OBIETTIVO: Per favore, riscrivi il tratto dalla riga che contiene "television (445, 466)" fino alla fine dei record, cambiando "student" in "teacher" e lasciando invariato tutto il resto.

►

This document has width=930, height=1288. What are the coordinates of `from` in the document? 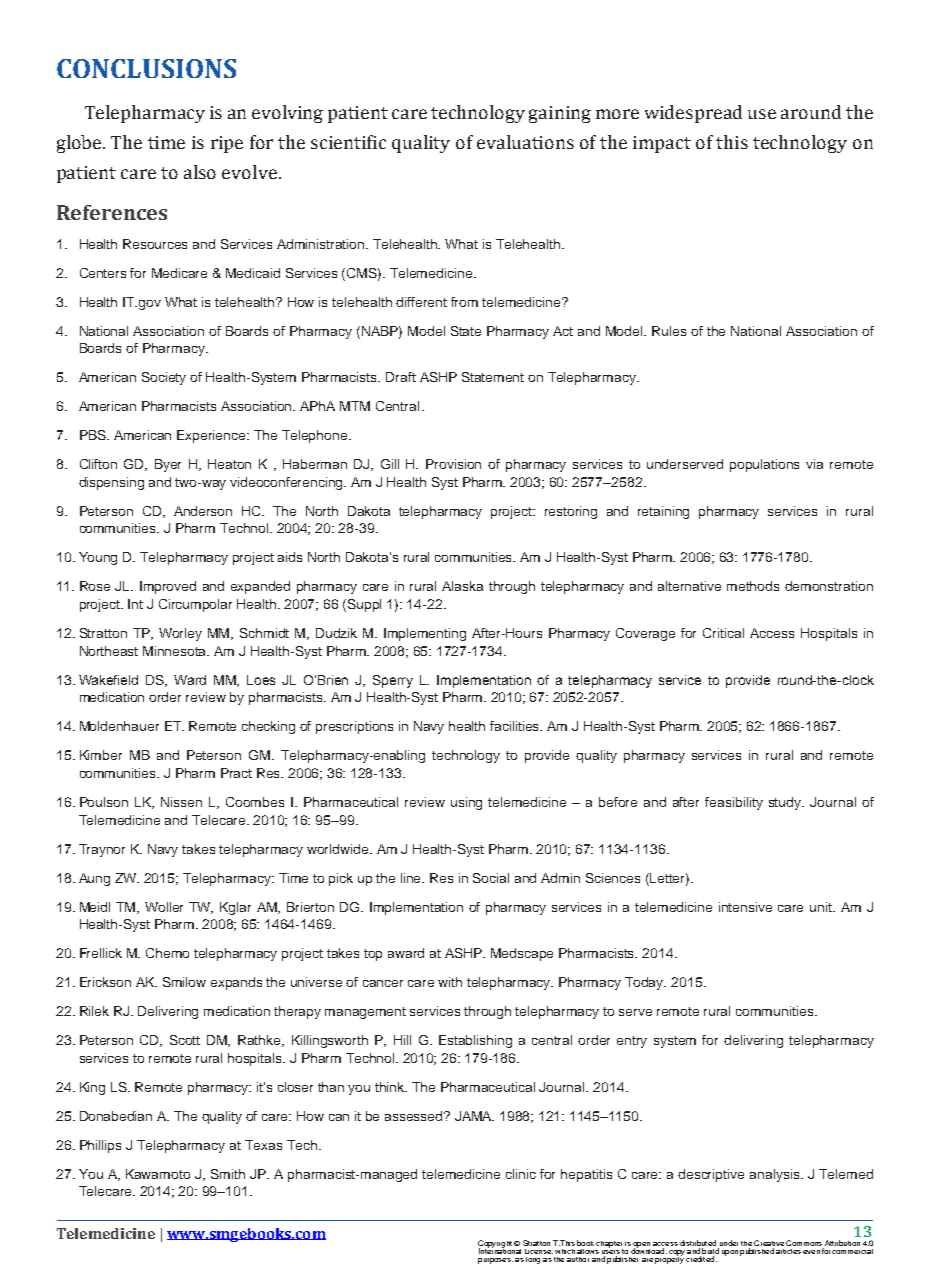 It's located at (464, 302).
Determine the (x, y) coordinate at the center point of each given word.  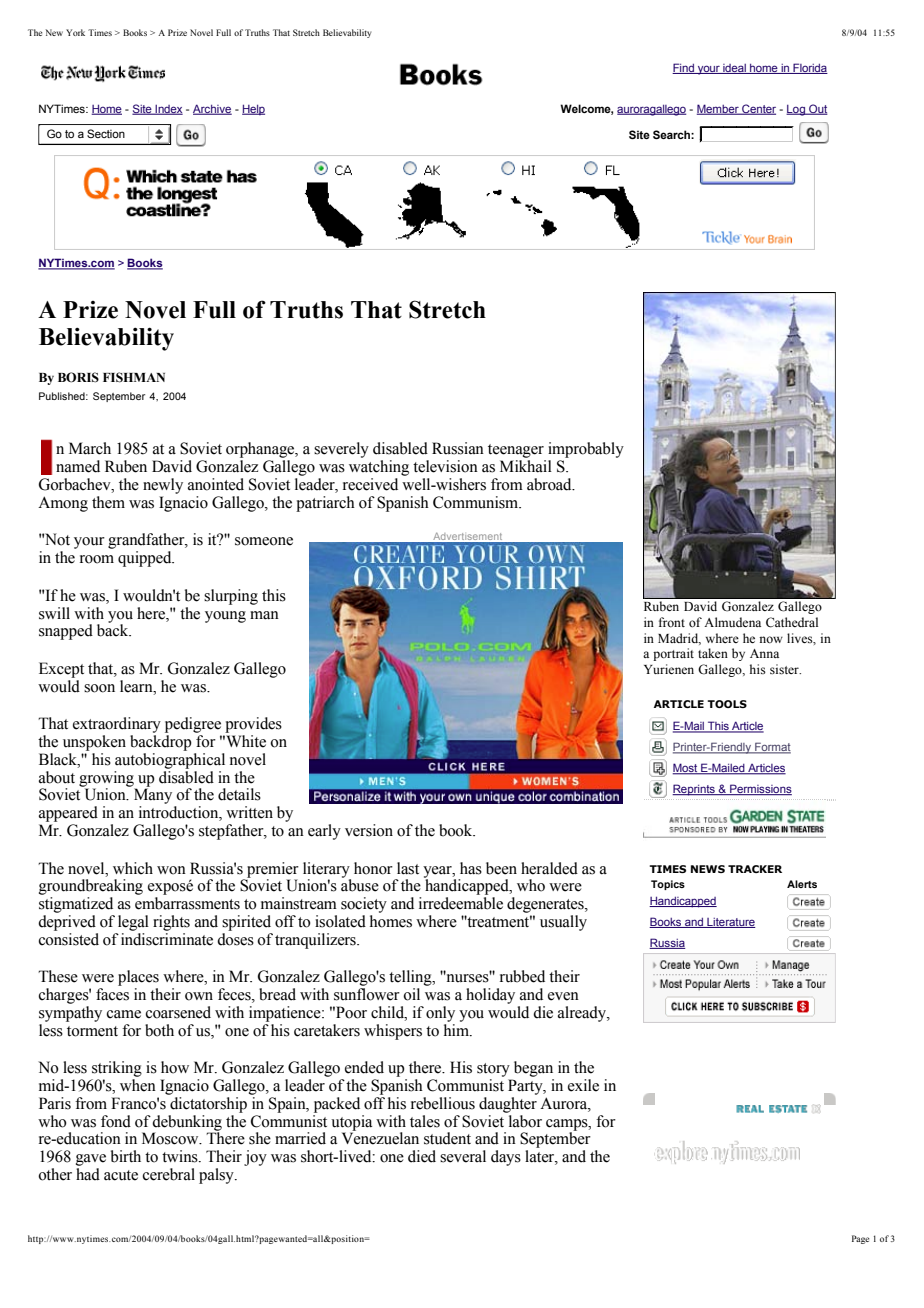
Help (253, 109)
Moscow (171, 1138)
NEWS (708, 869)
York (75, 32)
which (133, 868)
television (445, 466)
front (672, 622)
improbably (586, 451)
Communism (477, 502)
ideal (734, 69)
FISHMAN (134, 377)
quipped (146, 559)
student (447, 1138)
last (408, 868)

◄

RISPOSTA AL COMPITO:
television (445, 466)
front (672, 622)
improbably (586, 451)
Communism (477, 502)
ideal (734, 69)
FISHMAN (134, 377)
quipped (146, 559)
teacher (447, 1138)
last (408, 868)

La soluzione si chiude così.